AIM: Arrange every line of the listing below as a Markdown table with two columns, Row and Line. Number the rows in order, and skip any blank lines.

Target position listing
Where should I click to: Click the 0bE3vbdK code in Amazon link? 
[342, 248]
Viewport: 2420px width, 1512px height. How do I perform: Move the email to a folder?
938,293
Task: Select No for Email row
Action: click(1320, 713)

EXERCISE RESPONSE:
| Row | Line |
|---|---|
| 1 | Where should I click to: Click the 0bE3vbdK code in Amazon link?  |
| 2 | [342, 248] |
| 3 | Viewport: 2420px width, 1512px height. How do I perform: Move the email to a folder? |
| 4 | 938,293 |
| 5 | Task: Select No for Email row |
| 6 | Action: click(1320, 713) |